Operation Complexity: To be analyzed.

Advantage: It is a well wrapped library tool for json diff which is the key step for our task, and it is verified by many people.

Disadvantage: It has three remaining issue as the developer suggested: 1) It will not dive into nested arrays; 2) Whether array will be compared as ordered or unordered set is hard to specify. 3) The code is written in dated coffee script, which is not as good as a ts implementation

==============================================================================

Testing: Finished a basic trial using it over our workflow, data is a real workflow in a production environment, changes like moving operators' position, adding/deleting an operators, change operator properties, change linking status between operators are tested. Hardcoded 8 demo workflows with these gradual changes.

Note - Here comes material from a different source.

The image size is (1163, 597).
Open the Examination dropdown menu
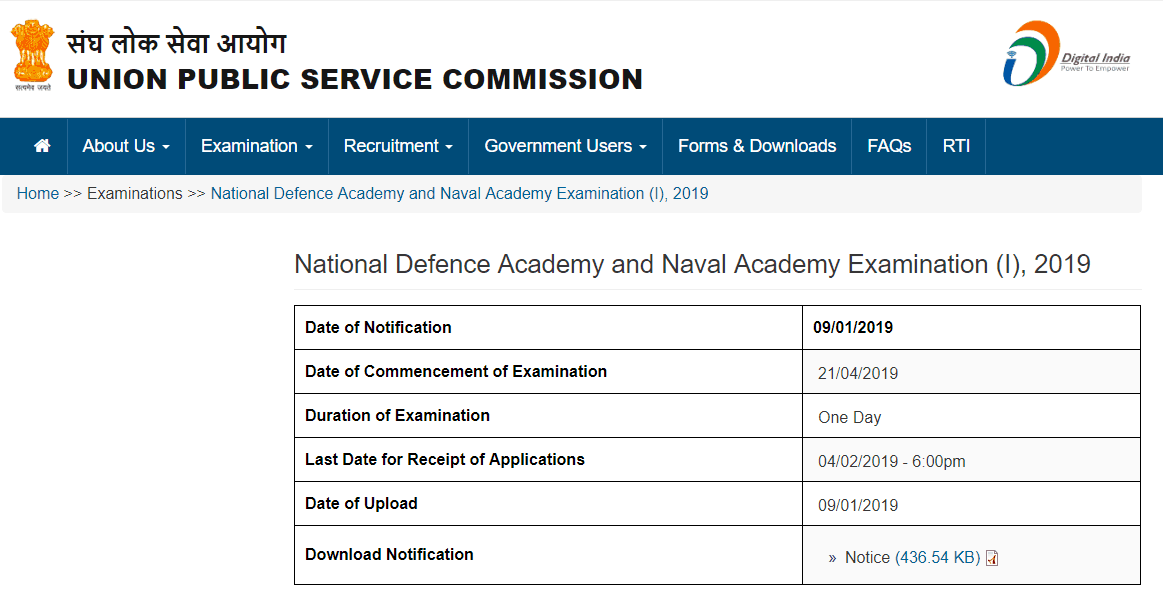click(257, 146)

Result: It can correctly perform the operation we want, that is, commit a version(perform diff and store it) , list all the version, checkout to a specific version (apply changes to the latest version gradually backwards). Correctness guaranteed by assert.deepStrictEqual

Some drawbacks I found after testing : 1. When it comes nested array in our workflow, for example, the "operators" part, its way of storing diff is store the entire array(It takes the array as a whole, even if a tiny bit part in the array changes, it will still store the whole array), which is not that optimal. 2. As the Disadvantage(2) mentioned, it has trouble whether it should compare the array as a ordered or an unordered set. I'm not quite sure whether Texera's workflow's nested array part's order matters or not.

...

Rkyzzy commented 3 years ago

Library4 jsondiffpatch

Link to library: https://github.com/benjamine/jsondiffpatch

Provider: benjamine

Stars: 3.8k

Maintaining status: Still maintaining

Brief introduction: A javascript library that can perform json's diff/patch/unpatch operation

How it help our task : It can help our task as the above library do, do json diff to produce the delta change of the workflow to save and patch and unpatch to restore and check out to certain version.

==============================================================================

Testing: Finished a trial using it over our workflow, data is a real workflow in a production environment, changes like moving operators' position, adding/deleting an operators, change operator properties, change linking status between operators are tested. Hardcoded 8 demo workflows with these gradual changes.

Result: For correctness, it performs good. It can perform diff over two workflow in a reasonable way, also it has the function of bothpatch() and unpatch() to either apply the delta forward or backward. For performance evaluation, its way of storing the changes outperforms the above libraries( json-version-control and node-rus-diff ) because it can handle the nested array well that it won't store unnecessary information (For example, same case of changing a workflow operator's property, it will only store the changed operator instead of the whole list of all operators) and the format of its changes is pretty clear to me. It also provides some utility function such as deepclone of a json object.

The format of changes it stores: This is the delta produced after modification of the 'limit' property of the limit operator from 2 to 3. 1629613978(1)

For more trial, it has a live demo online that you can try on here

Short comment about this library: This library is worth trying in my opinion, it can fulfill our requirement and guarantee both correctness and performance, also it has support and its license is MIT license.

Rkyzzy commented 3 years ago

Recent work regarding comparison of different storing strategy, basic implementation design, and library evaluation and its performance test: versioning_design_and_testing.pptx

Rkyzzy commented 3 years ago

Have some frontend change for the versioning part

add a button in the navigation bar to show/hide version history table (user can also click the metadata to perform the show/hide)
popluate all the version log history into a table in the right of the canvas

zuozhiw commented 2 years ago

Discussion 1/13: closed it as we implemented it for a single user case for multiple versions.